>>>

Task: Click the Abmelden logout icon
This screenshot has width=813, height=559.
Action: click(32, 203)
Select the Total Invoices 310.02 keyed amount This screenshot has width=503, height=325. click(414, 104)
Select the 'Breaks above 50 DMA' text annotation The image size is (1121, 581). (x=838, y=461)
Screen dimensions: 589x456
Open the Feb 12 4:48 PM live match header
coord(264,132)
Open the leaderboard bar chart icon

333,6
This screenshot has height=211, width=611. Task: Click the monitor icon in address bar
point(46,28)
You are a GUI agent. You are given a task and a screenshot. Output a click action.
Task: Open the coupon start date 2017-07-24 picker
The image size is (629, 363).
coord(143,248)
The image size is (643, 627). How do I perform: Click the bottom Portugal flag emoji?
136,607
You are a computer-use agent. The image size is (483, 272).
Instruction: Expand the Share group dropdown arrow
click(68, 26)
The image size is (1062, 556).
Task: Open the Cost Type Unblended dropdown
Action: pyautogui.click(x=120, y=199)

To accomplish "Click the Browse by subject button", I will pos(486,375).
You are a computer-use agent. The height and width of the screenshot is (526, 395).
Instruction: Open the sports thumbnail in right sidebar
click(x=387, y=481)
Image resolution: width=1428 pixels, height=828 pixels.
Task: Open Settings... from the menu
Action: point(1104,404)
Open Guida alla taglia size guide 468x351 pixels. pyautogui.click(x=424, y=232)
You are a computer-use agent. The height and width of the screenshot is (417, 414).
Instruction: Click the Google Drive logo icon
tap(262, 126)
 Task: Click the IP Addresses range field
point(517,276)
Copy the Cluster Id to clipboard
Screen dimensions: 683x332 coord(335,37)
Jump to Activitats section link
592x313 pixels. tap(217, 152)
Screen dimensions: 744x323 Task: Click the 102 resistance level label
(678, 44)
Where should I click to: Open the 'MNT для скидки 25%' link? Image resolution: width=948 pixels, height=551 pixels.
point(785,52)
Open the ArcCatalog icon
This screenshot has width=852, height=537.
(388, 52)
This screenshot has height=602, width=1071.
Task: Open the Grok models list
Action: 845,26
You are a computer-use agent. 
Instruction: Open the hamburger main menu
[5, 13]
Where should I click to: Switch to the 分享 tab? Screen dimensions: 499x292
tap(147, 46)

<<<

Identify every line in the rows above that contains the string "dimensions" and copy each of those lines in full. Case counts.

Written solution:
Screen dimensions: 589x456
Screen dimensions: 683x332 coord(335,37)
Screen dimensions: 744x323 Task: Click the 102 resistance level label
Where should I click to: Switch to the 分享 tab? Screen dimensions: 499x292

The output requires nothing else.